+++ Provided information +++

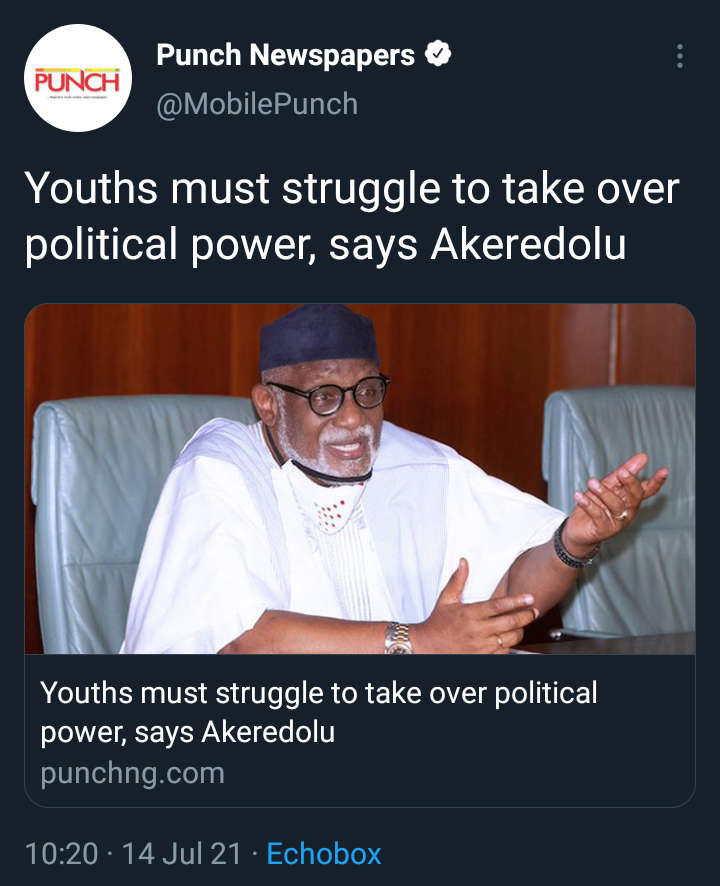Viewport: 720px width, 886px height.
Task: Click the wristwatch in the photo
Action: (398, 637)
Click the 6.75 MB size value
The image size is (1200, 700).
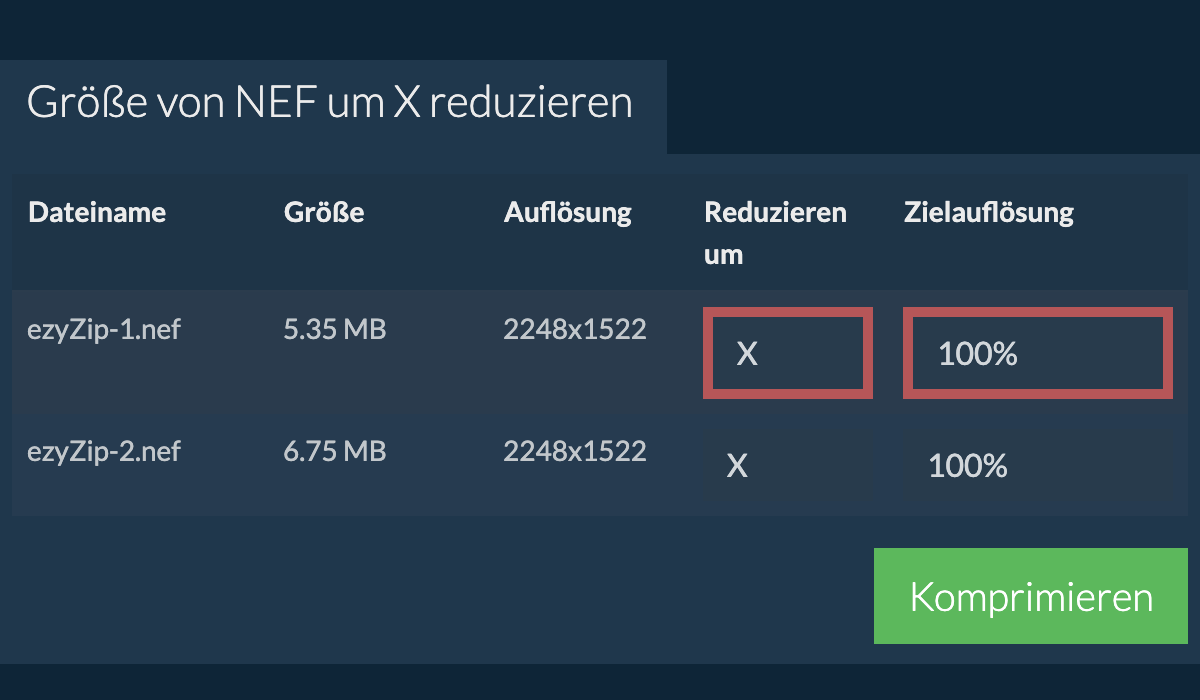tap(335, 451)
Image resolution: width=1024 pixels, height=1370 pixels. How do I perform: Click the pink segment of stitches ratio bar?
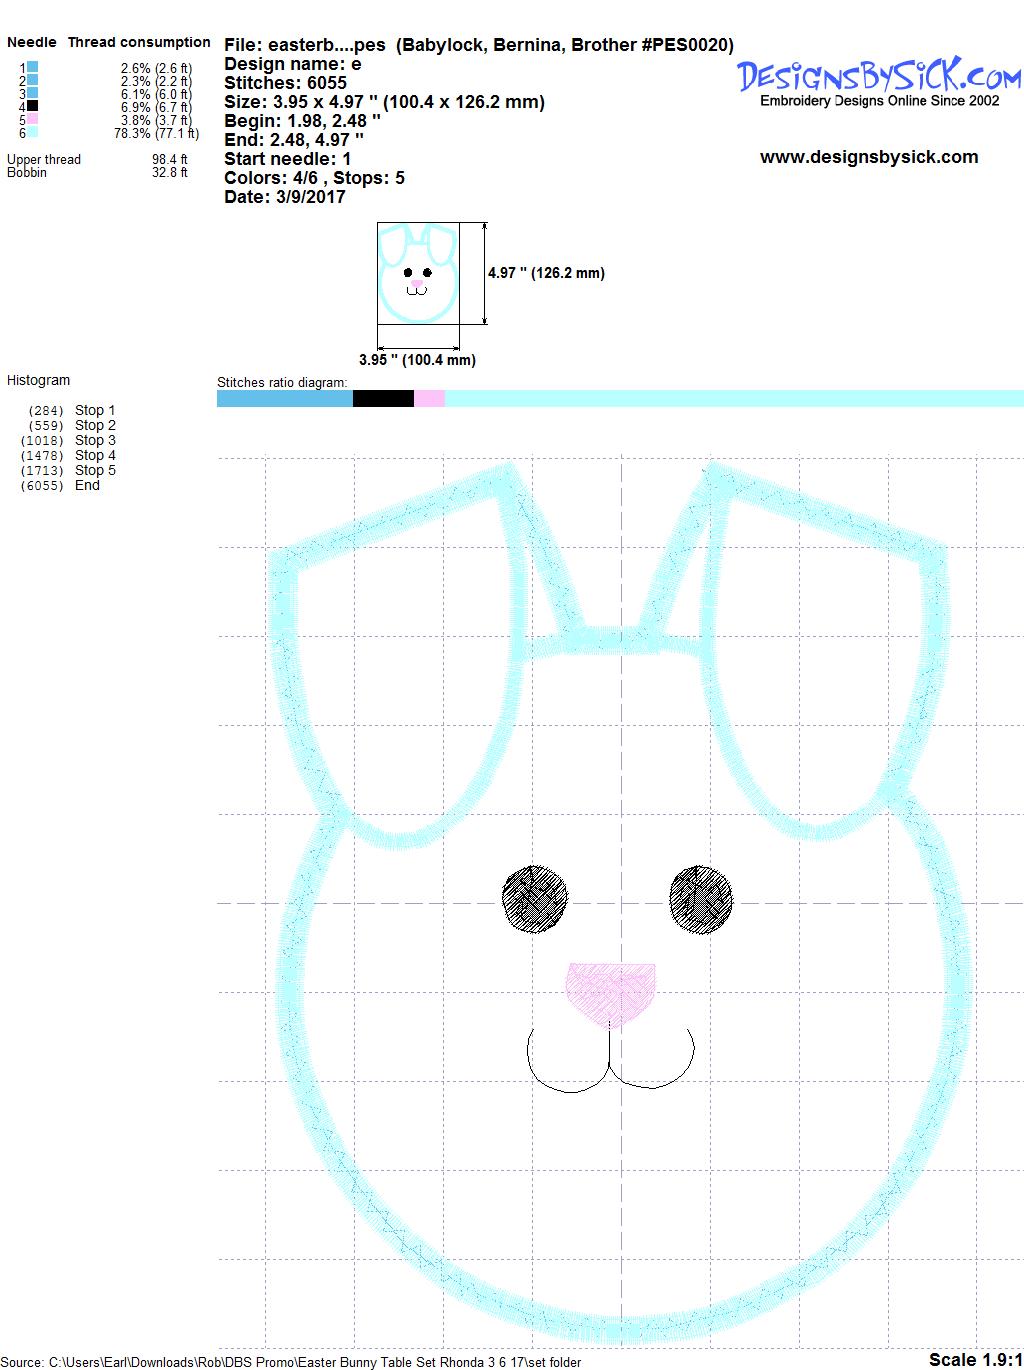click(x=429, y=399)
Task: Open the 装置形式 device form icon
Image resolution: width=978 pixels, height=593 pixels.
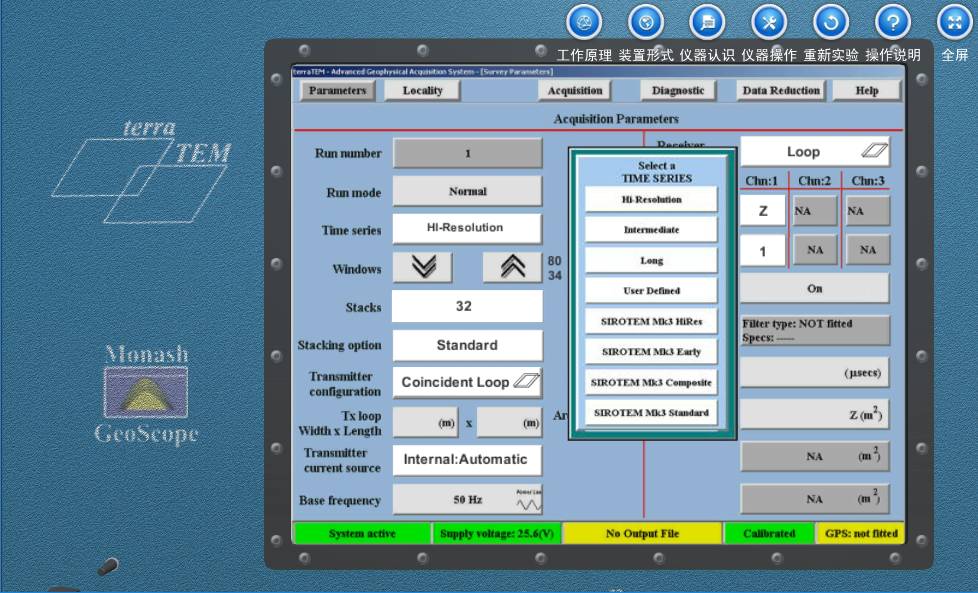Action: click(x=646, y=22)
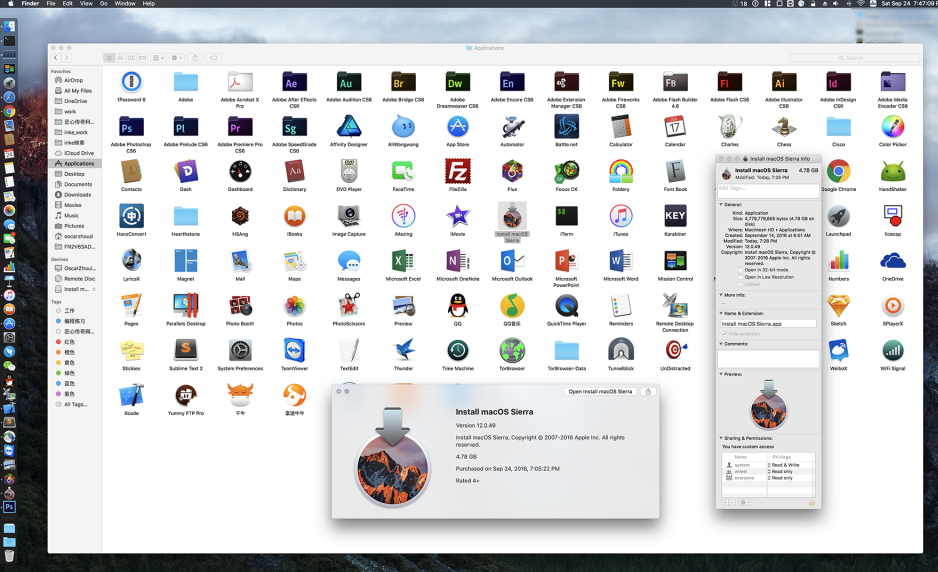Image resolution: width=938 pixels, height=572 pixels.
Task: Enable Open in Low Resolution checkbox
Action: click(x=741, y=276)
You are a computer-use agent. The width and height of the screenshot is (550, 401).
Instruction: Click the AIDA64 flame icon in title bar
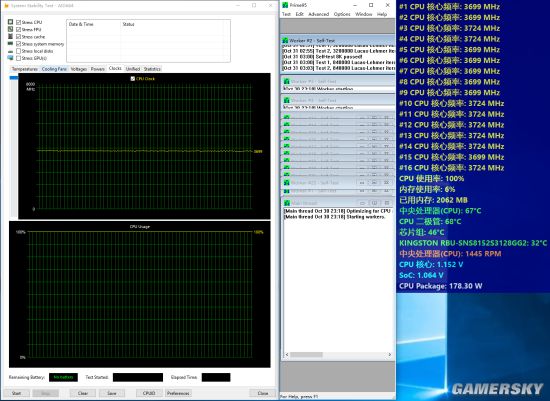pyautogui.click(x=6, y=6)
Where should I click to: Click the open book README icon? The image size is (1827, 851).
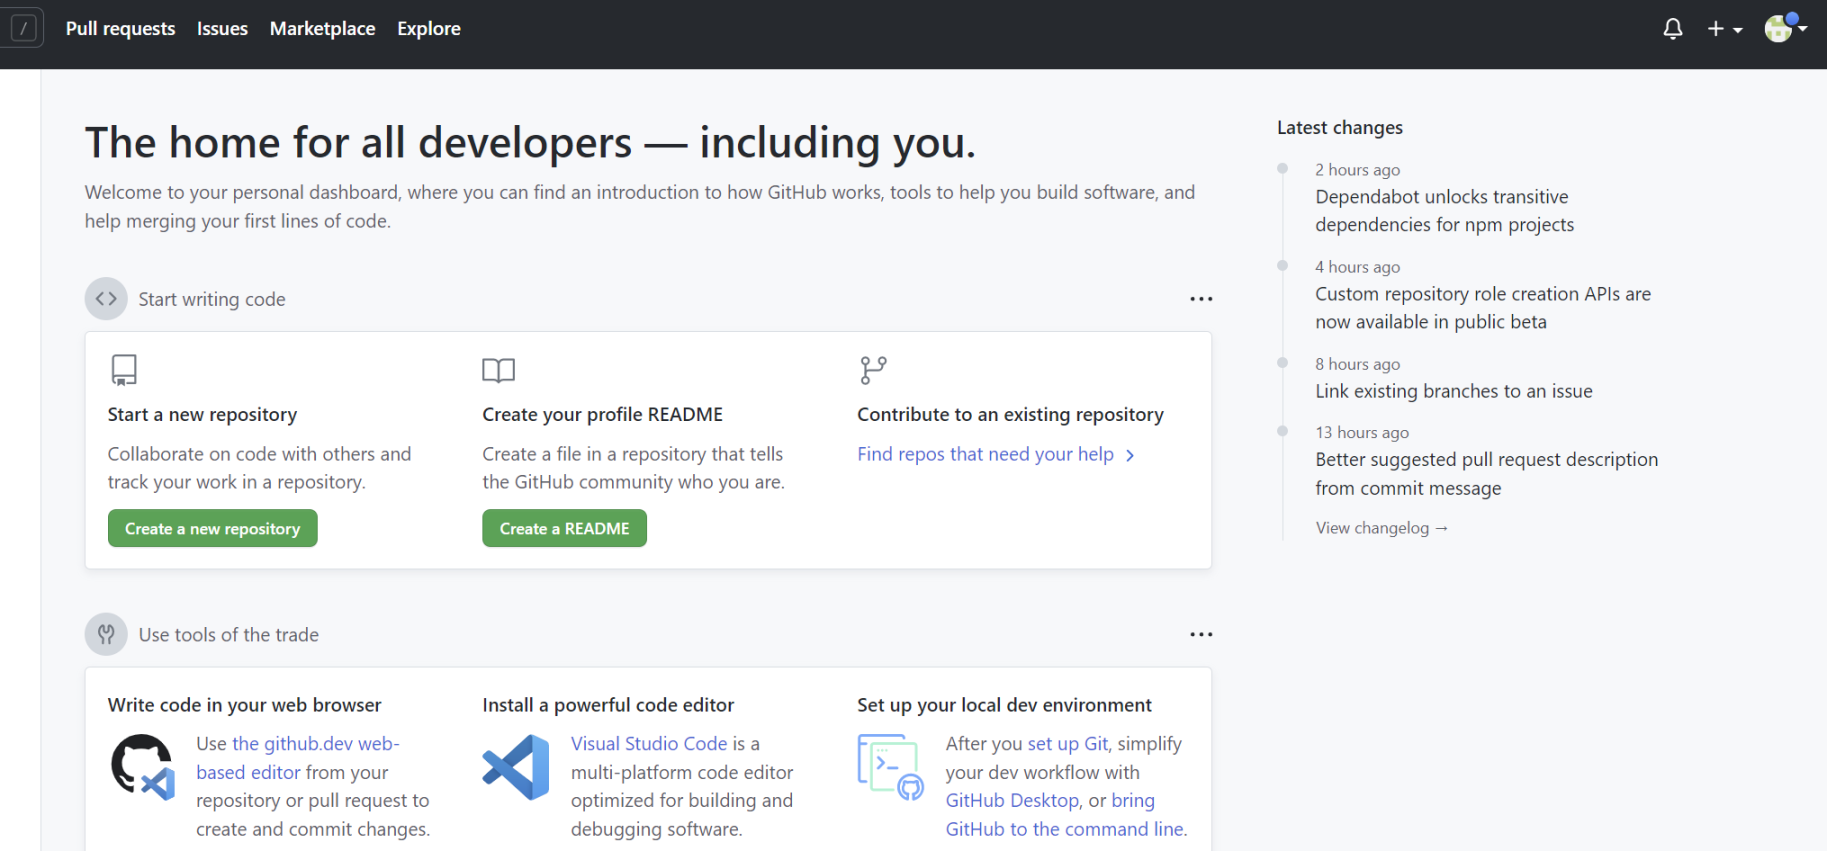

+++

**Task requirements:**
Your copy should begin at the line containing "Task: Open the 装置形式 device form icon" and end at the last line of the data above, matching each line exactly and holding no pictures.

**Written response:**
Task: Open the 装置形式 device form icon
Image resolution: width=978 pixels, height=593 pixels.
Action: click(x=646, y=22)
Image resolution: width=938 pixels, height=572 pixels.
Task: Enable Open in Low Resolution checkbox
Action: click(x=741, y=276)
You are a computer-use agent. The width and height of the screenshot is (550, 401).
Instruction: Click the AIDA64 flame icon in title bar
pyautogui.click(x=6, y=6)
Where should I click to: Click the open book README icon? The image size is (1827, 851).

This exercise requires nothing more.